Since abandoning his plan to migrate with his daughter to the United States, Fuentes, a widower, has not found any work in the violent northern city of Choloma or in nearby San Pedro Sula.

Every morning he awakes with his daughter, Andrea Belen, at dawn in their one-room cinder block house. He walks Andrea to a friend’s house, where she waits until it is time to go to school, and then he heads out into the city and spends the day knocking on doors and asking for a job.

Stark drops noted along the way

As tough as their life is, though, he does not regret canceling the journey to the United States.
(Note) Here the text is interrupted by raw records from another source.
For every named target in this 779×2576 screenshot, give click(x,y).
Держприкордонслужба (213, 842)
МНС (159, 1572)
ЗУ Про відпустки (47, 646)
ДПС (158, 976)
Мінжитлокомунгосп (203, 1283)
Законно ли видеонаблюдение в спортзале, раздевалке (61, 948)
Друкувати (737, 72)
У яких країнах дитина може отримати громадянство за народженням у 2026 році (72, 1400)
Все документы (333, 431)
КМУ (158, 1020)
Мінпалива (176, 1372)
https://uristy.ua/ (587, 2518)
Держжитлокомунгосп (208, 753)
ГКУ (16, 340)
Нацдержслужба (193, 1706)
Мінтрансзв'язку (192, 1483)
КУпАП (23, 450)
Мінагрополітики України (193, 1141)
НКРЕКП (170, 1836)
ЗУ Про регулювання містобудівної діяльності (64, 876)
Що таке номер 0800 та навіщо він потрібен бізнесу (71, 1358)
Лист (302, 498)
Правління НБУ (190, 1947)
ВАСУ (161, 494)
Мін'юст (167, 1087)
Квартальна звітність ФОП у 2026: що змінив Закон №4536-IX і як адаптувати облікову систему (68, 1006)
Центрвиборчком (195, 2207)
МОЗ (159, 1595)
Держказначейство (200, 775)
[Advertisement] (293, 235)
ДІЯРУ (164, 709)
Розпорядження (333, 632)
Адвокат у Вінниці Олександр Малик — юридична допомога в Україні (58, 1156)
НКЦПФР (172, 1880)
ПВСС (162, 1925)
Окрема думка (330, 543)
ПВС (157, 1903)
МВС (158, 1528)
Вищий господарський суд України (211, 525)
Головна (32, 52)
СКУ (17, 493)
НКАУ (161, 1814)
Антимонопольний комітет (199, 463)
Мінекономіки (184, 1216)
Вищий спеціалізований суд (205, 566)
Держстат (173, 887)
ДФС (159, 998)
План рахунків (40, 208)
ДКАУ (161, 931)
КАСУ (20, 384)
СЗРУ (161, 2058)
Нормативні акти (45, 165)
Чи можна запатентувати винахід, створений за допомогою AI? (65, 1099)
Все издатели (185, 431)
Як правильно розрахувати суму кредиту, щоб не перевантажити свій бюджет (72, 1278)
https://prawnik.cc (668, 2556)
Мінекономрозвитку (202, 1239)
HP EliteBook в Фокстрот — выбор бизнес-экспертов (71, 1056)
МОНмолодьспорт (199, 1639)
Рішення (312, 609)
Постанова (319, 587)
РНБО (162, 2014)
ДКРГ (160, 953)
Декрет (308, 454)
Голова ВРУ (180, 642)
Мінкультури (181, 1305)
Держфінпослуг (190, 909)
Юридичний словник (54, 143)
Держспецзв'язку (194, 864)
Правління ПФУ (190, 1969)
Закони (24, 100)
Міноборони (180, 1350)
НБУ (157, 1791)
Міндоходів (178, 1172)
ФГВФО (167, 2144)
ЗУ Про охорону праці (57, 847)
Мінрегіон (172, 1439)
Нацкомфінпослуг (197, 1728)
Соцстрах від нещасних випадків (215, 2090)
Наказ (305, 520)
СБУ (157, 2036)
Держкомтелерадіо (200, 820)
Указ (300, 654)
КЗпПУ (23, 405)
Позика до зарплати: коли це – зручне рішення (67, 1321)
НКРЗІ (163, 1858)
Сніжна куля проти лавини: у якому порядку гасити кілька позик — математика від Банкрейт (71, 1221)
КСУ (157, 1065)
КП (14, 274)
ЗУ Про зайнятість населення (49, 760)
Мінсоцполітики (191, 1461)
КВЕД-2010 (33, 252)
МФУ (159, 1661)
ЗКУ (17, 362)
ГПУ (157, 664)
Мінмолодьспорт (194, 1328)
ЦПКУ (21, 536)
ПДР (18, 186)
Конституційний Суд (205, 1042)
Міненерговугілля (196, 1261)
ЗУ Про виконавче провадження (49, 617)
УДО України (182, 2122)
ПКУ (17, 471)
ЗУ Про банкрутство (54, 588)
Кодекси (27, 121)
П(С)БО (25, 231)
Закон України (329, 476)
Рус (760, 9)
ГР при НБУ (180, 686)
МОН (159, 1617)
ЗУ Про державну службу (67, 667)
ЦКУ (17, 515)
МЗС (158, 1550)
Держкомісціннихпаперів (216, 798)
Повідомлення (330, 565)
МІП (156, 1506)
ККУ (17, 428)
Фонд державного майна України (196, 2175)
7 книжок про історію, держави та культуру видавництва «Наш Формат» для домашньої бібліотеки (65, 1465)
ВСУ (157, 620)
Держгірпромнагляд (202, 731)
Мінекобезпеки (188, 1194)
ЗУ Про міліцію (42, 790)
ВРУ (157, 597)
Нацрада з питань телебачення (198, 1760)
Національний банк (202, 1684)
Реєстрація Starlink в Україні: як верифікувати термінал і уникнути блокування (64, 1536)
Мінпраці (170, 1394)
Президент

“I have to think about my daughter,” he said. “You don’t want to make a mistake.”

Because much of the migration to the United States from the Northern Triangle is illegal and unauthoriz­ed, its precise volume is hard to pin down.

But the decline in migrants heading north has been registered at many points along the way. Mexican authoritie­s recorded a 56 percent drop in the number of unauthoriz­ed immigrants detained in their country — many of them presumably on their way to the United States — in the first four months of the Trump administra­tion, compared with the same period last year.

The drop was stark among Hondurans. Nearly 9,000 were detained in Mexico from February to May, compared with more than 18,600 during the same period last year.

“Fewer Hondurans are being detained because fewer are leaving,” María Andrea Matamoros, vice minister for foreign relations in Honduras, told reporters last month.

Still, many in Honduras do not think the decrease in migration will endure for too long. The hardships of life in Honduras are too many, the government’s solutions are too few — and the allure of the United States is too great.

“The smoke of fear will drop, the migration will return,” said Sister Valdete Wilemann, who runs a center at the San Pedro Sula airport where Honduran migrants are processed after being deported from the United States.

The dream of going to the United States is “the culture,” she said. “You’re not going to rid Hondurans of that.”